Partitioning - post install
First, copy your gpt from the first NVME to the second. You can do this by hand with:
gdisk /dev/nvme0 p q gdisk /dev/nvme1 c <duplicate the parameters as required>
Now we'll make your /efi at least a little redundant
mkfs.fat /dev/nvme1p0 ls -al /dev/disk/by-uuid/ # In the above, look for your new /efi fs, IE CE0A-2C1D -> ../../nvme1n1p1 # Now add a line to /etc/fstab like: UUID=CE0A-2C1D /boot/efi2 vfat defaults 0 0
Now to really make this work, because it's transactional, you have to make a change to the /root, which is readonly! To do this run
transactional-update shell dup
This put's you in a shell at the end. Run:
Now reboot. After the reboot your second efi should be mounted. rsync /boot/efi/* to /boot/efi2/. I leave it to the reader to decide how to sync this periodically.
Next you can setup the raid 1 mirror for /root and the system vg.
pvcreate /dev/nvme1p1 vgextend system /dev/nvme1p1
Now we have enough pvs to make a raid 1, so we convert all our volumes:
lvconvert --type raid1 --mirrors 1 system/home lvconvert --type raid1 --mirrors 1 system/root lvconvert --type raid1 --mirrors 1 system/boot
If this fails with "not enough space to alloc metadata", it's because you didn't leave space on the vg during install. Honestly, I made this mistake twice due to confusion about things leading to two reinstalls ...
Getting ready to cache
Now lets get ready to cache some data. We'll make pvs and vgs for data:
pvcreate /dev/nvme0p2 pvcreate /dev/nvme1p2 pvcreate /dev/sda1 pvcreate /dev/sda2 vgcreate data /dev/nvme0p2 /dev/nvme1p2 /dev/sda1 /dev/sdb2
Create the larger volume
lvcreate --type raid1 --mirrors 1 -L7.5T -n libvirt_t2 data /dev/sda1 /dev/sdb1
Prepare the caches
lvcreate --type raid1 --mirrors 1 -L 4G -n libvirt_t2_meta data lvcreate --type raid1 --mirrors 1 -L 400G -n libvirt_t2_cache data lvconvert --type cache-pool --poolmetadata data/libvirt_t2_meta data/libvirt_t2_cache
Now put the caches in front of the disks. It's important for you to check you have the correct cachemode at this point, because you can't change it without removing and re-adding the cache. I choose writeback because my nvme devices are in a raid 1 mirror, and it helps to accelerate writes. You may err to use the default where the SSD's are read cache only.
lvconvert --type cache --cachemode writeback --cachepool data/libvirt_t2_cache data/libvirt_t2 mkfs.xfs /dev/mapper/data-libvirt_t2
You can monitor the amount of "cached" data in the data column of lvs.
Now you can add this to /etc/fstab as any other xfs drive. I mounted it to /var/lib/libvirt/images.

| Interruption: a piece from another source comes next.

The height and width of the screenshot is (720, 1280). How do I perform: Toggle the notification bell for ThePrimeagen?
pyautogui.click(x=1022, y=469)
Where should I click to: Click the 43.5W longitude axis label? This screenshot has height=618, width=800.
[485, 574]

Now, I have to assemble the network bridges. Network Manager has some specific steps to follow to achieve this. I have:
- two intel gigabit ports
- the ports are link aggregated by 802.3ad
- there are multiple vlans ontop of the link agg
- bridges must be built on top of the vlans
This requires a specific set of steps to layer this, because network manager sees the bridge and the lagg as seperate things that require the vlan to tie them together.
Configure the link agg, and add our two ethernet phys
nmcli conn add type bond con-name bond0 ifname bond0 mode 802.3ad ipv4.method disabled ipv6.method ignore nmcli connection add type ethernet con-name bond0-eth1 ifname eth1 master bond0 slave-type bond nmcli connection add type ethernet con-name bond0-eth2 ifname eth2 master bond0 slave-type bond
Add a bridge for a vlan:
nmcli connection add type bridge con-name net_18 ifname net_18 ipv4.method disabled ipv6.method ignore
Now tie together a vlan on the bond, to the bridge we created.

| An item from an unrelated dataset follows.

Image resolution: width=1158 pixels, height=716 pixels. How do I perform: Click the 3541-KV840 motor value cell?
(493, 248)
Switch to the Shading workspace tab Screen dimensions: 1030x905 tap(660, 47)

nmcli connection add type vlan con-name bond0.18 ifname bond0.18 dev bond0 id 18 master net_18 slave-type bridge
You will need to repeat these last two commands as required for the vlans you have.

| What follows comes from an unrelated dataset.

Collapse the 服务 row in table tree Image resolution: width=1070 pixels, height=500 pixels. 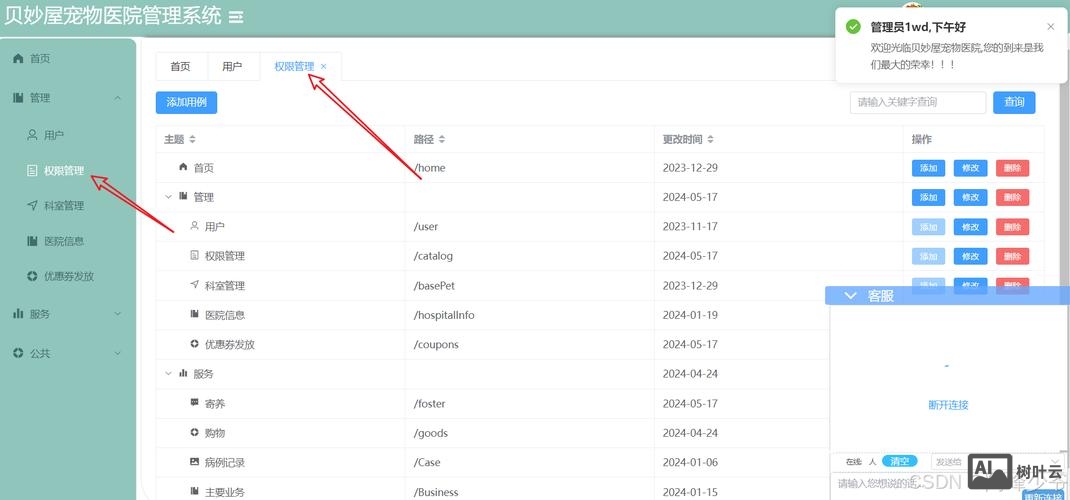[x=168, y=374]
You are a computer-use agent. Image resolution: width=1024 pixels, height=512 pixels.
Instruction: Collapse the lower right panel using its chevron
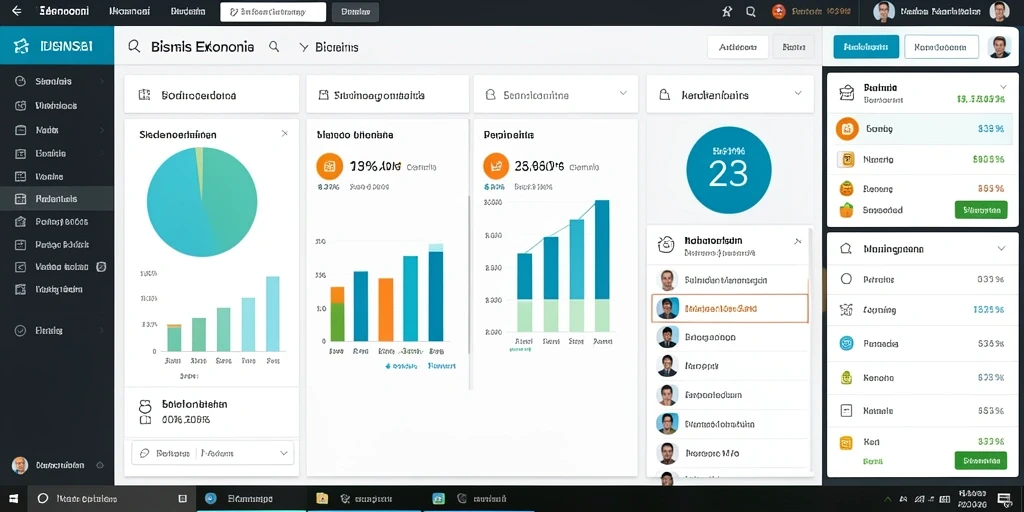(1001, 248)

Finally you need to do some house keeping. Transactional server will automatically reboot and update so you need to be ready for this. You may disable this with:
systemctl disable transactional-update.timer
You likely want to edit:
To be able to handle guest shutdown policy due to a UPS failure or a reboot.
Now you can enable and start libvirt:
systemctl enable libvirtd systemctl start libvirtd
Finally you can build and import virtualmachines.